A web search came up with this site:
{noformat}
http://www.paulinternet.nl/?page=bicubic
{noformat}
At first sight, there would seem to be a discrepancy with the contents of the
matrix...
bq. I have a mechanism for implementing it in that way and could take a crack
at it if you would like.
That would be nice but be careful to not use a reference that would forbid
inclusion in Commons Math.
bq. let me know what the proper path forward would be to get this assigned to
me and contribute it back.
One way would be to generate the expected values from another package (e.g.

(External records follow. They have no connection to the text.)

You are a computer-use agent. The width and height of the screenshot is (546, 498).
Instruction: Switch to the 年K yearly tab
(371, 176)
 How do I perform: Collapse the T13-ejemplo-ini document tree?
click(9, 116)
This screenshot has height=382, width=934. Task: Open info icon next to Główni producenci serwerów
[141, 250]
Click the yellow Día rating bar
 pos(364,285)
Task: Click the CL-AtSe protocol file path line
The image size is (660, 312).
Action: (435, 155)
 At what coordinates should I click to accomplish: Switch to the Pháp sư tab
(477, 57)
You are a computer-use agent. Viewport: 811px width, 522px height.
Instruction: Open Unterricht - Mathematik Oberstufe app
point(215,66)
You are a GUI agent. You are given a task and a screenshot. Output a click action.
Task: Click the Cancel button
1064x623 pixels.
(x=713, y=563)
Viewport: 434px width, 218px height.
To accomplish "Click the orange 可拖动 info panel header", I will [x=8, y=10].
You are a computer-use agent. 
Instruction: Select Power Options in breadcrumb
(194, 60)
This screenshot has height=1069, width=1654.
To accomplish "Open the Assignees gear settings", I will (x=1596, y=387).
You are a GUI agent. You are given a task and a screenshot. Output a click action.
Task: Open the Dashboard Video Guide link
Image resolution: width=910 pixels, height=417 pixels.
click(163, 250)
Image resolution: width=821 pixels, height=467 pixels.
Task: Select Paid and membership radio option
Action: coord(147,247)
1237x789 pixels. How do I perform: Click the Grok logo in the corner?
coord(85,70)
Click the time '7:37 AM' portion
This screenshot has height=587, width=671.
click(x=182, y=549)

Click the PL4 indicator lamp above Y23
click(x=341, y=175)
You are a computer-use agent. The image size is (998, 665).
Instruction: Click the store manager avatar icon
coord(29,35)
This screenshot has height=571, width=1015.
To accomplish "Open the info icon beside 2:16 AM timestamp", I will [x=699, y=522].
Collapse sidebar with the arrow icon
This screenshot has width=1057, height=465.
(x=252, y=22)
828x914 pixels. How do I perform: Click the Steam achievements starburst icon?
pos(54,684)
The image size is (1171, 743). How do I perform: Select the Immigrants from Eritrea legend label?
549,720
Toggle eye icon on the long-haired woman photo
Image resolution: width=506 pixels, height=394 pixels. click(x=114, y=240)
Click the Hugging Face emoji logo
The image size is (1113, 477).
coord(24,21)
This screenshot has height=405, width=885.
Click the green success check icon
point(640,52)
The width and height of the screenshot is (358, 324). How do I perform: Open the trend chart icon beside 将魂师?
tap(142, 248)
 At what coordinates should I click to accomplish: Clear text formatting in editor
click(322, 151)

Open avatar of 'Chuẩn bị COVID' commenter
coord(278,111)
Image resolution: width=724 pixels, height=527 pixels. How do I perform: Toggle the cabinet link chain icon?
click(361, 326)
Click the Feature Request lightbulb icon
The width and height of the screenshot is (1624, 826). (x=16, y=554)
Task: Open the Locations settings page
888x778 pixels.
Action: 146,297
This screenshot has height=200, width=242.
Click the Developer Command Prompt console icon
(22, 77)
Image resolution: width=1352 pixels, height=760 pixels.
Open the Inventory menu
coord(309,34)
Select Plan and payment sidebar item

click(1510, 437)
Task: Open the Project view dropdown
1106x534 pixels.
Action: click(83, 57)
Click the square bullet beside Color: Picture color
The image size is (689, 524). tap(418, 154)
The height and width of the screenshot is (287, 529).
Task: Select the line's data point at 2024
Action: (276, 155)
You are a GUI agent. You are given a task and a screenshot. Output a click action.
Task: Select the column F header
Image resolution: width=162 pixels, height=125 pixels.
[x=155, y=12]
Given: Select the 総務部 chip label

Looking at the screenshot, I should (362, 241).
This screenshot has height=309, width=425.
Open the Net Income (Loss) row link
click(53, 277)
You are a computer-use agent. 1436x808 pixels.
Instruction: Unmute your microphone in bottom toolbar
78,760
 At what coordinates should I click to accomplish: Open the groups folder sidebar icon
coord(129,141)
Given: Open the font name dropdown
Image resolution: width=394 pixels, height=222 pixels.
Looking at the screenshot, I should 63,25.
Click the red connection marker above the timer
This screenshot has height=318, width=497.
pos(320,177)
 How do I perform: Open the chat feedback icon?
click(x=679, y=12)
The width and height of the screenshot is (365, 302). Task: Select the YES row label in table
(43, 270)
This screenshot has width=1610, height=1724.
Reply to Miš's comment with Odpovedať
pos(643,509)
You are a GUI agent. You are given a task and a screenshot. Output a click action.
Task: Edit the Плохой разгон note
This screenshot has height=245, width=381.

Octave) and create a unit test that will miserably fail with the current code
when "reasonable" tolerances are used.
Then, you are most welcome to fix the implementation, trying to not change the
public API.
> BicubicSplineInterpolator is returning incorrect interpolated values
> --------------------------------------------------------------------
>
> Key: MATH-1138
> URL: https://issues.apache.org/jira/browse/MATH-1138
> Project: Commons Math
> Issue Type: Bug
> Affects Versions: 3.3
> Reporter: Adam Bedrossian
> Attachments: Interpolated Values from CM and MatLab.docx
>
>
> I have encountered a use case with the BicubicSplineInterpolator where the
> interpolated values that are being returned seem incorrect. Furthermore, the
> values do not match those generated by MatLab using the interp2 'cubic'
> method.
> Here is a snippet of code that uses the interpolator:
> double[] xValues = new double[] {36, 36.001, 36.002};
> double[] yValues = new double[] {-108.00, -107.999, -107.998};
> double[][] fValues = new double[][] {{1915, 1906, 1931},
> {1877, 1889, 1894},
> {1878, 1873, 1888}};
> BicubicSplineInterpolator interpolator = new
> BicubicSplineInterpolator();
> BicubicSplineInterpolatingFunction interpolatorFunction =
> interpolator.interpolate(xValues, yValues, fValues);
> double[][] results = new double[9][9];
> double x = 36;
> int arrayIndexX = 0, arrayIndexY = 0;
> while(x <= 36.002) {
> double y = -108;
> arrayIndexY = 0;
> while (y <= -107.998) {
> results[arrayIndexX][arrayIndexY] =
> interpolatorFunction.value(x, y);
> System.out.println(results[arrayIndexX][arrayIndexY]);
> y = y + 0.00025;
> arrayIndexY++;
> }
> x = x + 0.00025;
> arrayIndexX++;
> }
> Attached is a grid showing x and y values and the corresponding interpolated
> value from both commons math and MatLab.
> The values produced by commons math are far off from those created by MatLab.